***** Source passage
With fuel bills on the increase and the world’s stock of fossil fuels dwindling, it makes sense to try and make better use of what we are already using, and seeking out more efficient and environmentally-friendly ways to fuel the home is a good place to start.

Simple ways to save energy

There are many simple and cheap ways to conserve energy around the home.  Windows play an important part in retaining a room’s heat.  During sunlight hours, curtains and blinds should be pulled to allow as much solar energy as possible to heat the room, drawing them when the sun goes down to keep the heat inside.  Curtains hung so that they form a seal with walls will also help to keep in heat, especially if they have a thermal lining.  Curtains may not fit in with all types of interior décor, however, and a far more acceptable window dressing, and one that is extremely popular with interior designers at the moment, are window shutters.  Fitting tight against the window frame, they create a highly effective seal, and will fit in with all interior styles, being available in a wide range of unique colours and finishes.
**********
***** Dataset extract
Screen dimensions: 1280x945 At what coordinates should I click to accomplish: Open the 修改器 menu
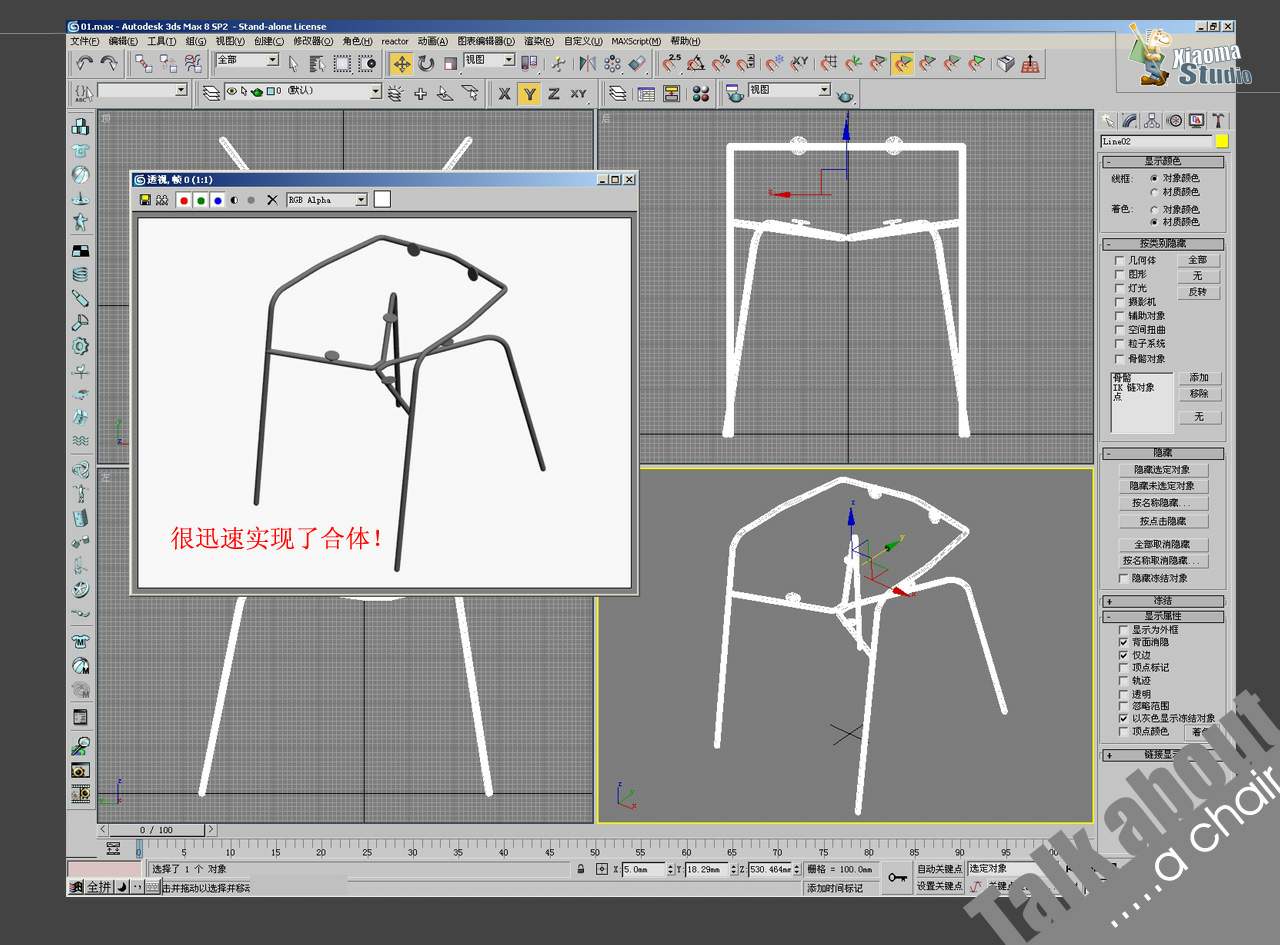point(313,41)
**********
***** Dataset extract
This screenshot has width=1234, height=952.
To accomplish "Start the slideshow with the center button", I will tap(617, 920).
**********
Task requirements
1. From the passage on saving energy at home, return the span that begins at the words "Simple ways to" and stops after "colours and finishes.", copied word for word.
2. Translate this sentence from the passage on saving energy at home into Spanish: "There are many simple and cheap ways to conserve energy around the home."

Answers given
1.
Simple ways to save energy

There are many simple and cheap ways to conserve energy around the home.  Windows play an important part in retaining a room’s heat.  During sunlight hours, curtains and blinds should be pulled to allow as much solar energy as possible to heat the room, drawing them when the sun goes down to keep the heat inside.  Curtains hung so that they form a seal with walls will also help to keep in heat, especially if they have a thermal lining.  Curtains may not fit in with all types of interior décor, however, and a far more acceptable window dressing, and one that is extremely popular with interior designers at the moment, are window shutters.  Fitting tight against the window frame, they create a highly effective seal, and will fit in with all interior styles, being available in a wide range of unique colours and finishes.

2. Hay muchas formas sencillas y económicas de ahorrar energía en el hogar.